━━━━━ READING TEXT

It was the intention of the FLQ to have Laporte write out a "confession" detailing his links to the Cotroni crime family which the FLQ hoped would be the "Magna Carta of corruption" in Quebec. Laporte was defiant, telling his captors: "It will all work out. I know it. Don't worry. It will all work out perfectly". Laporte was held in a house at 5630 Armstrong (now Bachand) street in Longueuil. Prime Minister Pierre Trudeau invoked Canada's War Measures Act which allowed mass raids and arrests to take place in order to find the group who had kidnapped Laporte and Cross. Trudeau said:

Nothing that either the Government of Canada or the Government of Quebec has done or failed to do, now or in the future, could possibly excuse any injury to either of these two innocent men. The gun pointed at their heads have FLQ fingers on the trigger. Should any injury result, there is no explanation that could condone the act. Should there be harm done to these men, the Government promises unceasing pursuit of those responsible.

━━━━━━━━━━

__WORK INSTRUCTIONS__:
Decide whether each statement below agrees with the passage on the Laporte kidnapping, answering yes or no and quoting the words of the passage that settle it.
1. Laporte was held in a house in Longueuil.
2. Pierre Trudeau invoked Canada's War Measures Act.
3. Laporte told his captors he expected things to turn out badly.

━━━━━ RECORDS PROVIDED

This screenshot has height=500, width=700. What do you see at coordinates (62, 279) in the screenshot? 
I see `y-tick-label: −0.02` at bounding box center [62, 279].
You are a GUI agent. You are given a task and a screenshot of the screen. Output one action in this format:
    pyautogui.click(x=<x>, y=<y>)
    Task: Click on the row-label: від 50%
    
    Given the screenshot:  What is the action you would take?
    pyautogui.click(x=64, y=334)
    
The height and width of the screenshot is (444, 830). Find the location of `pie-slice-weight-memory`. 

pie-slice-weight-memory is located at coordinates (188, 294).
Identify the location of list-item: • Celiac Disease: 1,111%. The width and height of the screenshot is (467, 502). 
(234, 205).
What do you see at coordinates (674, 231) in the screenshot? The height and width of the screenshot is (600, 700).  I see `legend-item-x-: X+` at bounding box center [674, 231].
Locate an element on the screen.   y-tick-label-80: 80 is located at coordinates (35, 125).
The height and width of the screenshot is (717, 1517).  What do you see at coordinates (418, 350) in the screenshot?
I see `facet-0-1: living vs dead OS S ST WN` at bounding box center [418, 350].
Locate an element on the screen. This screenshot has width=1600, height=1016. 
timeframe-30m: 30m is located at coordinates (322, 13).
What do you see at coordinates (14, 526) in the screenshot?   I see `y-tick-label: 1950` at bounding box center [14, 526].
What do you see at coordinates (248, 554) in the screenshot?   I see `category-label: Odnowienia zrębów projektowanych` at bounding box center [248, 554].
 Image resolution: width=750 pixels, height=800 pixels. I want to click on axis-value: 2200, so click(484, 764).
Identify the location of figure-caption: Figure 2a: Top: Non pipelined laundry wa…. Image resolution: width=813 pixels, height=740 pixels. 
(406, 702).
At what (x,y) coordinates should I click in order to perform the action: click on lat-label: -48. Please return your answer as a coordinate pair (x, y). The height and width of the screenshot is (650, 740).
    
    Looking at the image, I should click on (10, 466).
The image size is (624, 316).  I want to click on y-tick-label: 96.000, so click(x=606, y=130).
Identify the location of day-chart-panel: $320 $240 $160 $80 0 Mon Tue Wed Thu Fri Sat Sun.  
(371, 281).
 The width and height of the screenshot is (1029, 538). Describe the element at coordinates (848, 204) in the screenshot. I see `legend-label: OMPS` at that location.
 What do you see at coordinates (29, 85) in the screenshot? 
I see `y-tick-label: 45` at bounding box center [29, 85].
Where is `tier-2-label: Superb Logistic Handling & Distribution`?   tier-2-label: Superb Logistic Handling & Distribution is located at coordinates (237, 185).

━━━━━━━━━━

__TASK SOLUTION__:
1. Yes: "Laporte was held in a house at 5630 Armstrong (now Bachand) street in Longueuil."
2. Yes: "Prime Minister Pierre Trudeau invoked Canada's War Measures Act"
3. No: "It will all work out perfectly"